FDA Relaxes Rules for Infusion Pumps, Clinical Thermometers
Adding to a growing list of medical devices with eased regulatory requirements amid the coronavirus disease (COVID-19) pandemic, the US Food and Drug Administration (FDA) over the weekend released new guidances for infusion pumps and clinical thermometers in an effort to increase availability of the devices.
The two guidelines, which take effect immediately, follow similar guidelines released in recent weeks covering diagnostic tests, ventilators, surgical apparel, face masks and respirators.
FDA says its enforcement policy for infusion pumps applies to devices under four different product codes and more than 20 different types of accessories that are used with infusion pumps.

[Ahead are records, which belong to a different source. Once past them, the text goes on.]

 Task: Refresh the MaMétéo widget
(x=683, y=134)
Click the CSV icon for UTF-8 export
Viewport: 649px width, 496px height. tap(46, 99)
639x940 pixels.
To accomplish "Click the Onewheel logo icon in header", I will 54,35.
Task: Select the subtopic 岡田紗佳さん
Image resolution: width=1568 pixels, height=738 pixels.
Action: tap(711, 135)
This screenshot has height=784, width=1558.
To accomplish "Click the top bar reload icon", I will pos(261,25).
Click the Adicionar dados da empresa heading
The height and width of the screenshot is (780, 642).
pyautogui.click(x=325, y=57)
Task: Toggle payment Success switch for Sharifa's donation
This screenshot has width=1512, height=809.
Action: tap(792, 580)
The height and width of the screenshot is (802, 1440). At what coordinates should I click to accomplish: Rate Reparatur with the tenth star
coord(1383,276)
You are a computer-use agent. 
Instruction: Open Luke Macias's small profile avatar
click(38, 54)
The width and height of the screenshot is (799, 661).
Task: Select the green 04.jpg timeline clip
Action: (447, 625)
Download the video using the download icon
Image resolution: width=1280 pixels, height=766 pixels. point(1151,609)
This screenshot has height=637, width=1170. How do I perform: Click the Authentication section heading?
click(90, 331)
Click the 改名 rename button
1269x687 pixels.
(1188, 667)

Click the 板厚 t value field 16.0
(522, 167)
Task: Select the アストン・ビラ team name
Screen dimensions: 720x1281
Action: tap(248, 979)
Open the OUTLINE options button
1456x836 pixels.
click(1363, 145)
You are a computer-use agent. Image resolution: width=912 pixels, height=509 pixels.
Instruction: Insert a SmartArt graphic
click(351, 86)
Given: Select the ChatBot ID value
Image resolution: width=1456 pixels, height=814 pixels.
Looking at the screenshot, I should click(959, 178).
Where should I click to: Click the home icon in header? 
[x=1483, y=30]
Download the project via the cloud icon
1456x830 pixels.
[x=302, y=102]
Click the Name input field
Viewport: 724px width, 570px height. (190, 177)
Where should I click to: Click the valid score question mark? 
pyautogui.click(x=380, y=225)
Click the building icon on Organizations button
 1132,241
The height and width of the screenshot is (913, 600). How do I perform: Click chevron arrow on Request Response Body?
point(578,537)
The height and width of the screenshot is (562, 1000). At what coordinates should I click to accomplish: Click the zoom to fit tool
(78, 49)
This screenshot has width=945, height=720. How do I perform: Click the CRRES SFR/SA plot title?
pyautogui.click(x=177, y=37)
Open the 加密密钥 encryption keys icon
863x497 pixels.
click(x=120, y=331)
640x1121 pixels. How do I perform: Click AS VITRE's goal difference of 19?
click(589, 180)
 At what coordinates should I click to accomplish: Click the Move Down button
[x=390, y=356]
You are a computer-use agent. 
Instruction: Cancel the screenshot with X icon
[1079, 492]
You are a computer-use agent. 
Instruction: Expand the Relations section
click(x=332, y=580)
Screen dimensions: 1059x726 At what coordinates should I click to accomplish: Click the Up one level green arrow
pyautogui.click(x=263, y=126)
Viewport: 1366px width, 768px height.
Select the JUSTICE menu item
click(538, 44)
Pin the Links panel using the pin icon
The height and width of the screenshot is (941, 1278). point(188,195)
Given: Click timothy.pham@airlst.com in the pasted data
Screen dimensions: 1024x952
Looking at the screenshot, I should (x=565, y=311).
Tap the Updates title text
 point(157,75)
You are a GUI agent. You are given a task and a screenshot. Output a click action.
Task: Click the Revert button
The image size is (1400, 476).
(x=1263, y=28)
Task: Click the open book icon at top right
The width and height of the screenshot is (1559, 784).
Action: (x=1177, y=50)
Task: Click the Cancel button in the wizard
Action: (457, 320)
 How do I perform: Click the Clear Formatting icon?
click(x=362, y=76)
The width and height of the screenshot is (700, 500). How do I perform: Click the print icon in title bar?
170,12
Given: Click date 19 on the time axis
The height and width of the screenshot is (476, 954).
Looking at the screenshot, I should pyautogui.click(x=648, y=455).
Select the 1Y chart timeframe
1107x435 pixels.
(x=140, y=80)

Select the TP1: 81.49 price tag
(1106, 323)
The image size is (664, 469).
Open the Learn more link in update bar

FDA stresses that health care facilities should continue to rely on FDA-cleared infusion pumps and accessories when possible but acknowledges that may not be possible due to heightened demand for the devices due to COVID-19.
Under the policy, FDA explains that it will not object to companies making certain modifications to already cleared infusion pumps or accessories, so long as the modifications would not “create an undue risk.”
The allowable modifications include adding remote monitoring, control and electronic drug library information transfer functionality; allowing use in new environments and patient populations; battery capacity increases; and modifications to increase the devices’ wireless range.
FDA will also allow for use of infusion pump accessories outside their indicated shelf life and duration of use.
The guidance provides a list of 20 FDA-recognized consensus standards that FDA says should be used in the design, evaluation and validation of modifications made under the policy.
In addition to easing requirements for modifications, FDA says it is interested in granting emergency use authorizations (EUAs) for infusion pumps that are not currently legally marketed in the US and to non-medical device manufacturers who may be able to assist in increasing the supply of the devices.
To increase the availability of clinical electronic thermometers, FDA says it will not object to the distribution or use of certain non-510(k) cleared devices.
FDA notes that the policy only applies to certain contact and contactless Class II clinical thermometers under product code FLL and directs companies with already cleared clinical electric thermometers to its enforcement policy on modifications to those and other remote patient monitoring devices.
FDA says the devices must be manufactured in accordance with 21 CFR Part 820, ISO 13485:2016 or an equivalent quality system. The devices must also be authorized in the EU, Australia, Canada or Japan or meet certain performance standards laid out in the guidance and include labeling that details the devices’ indications and functions.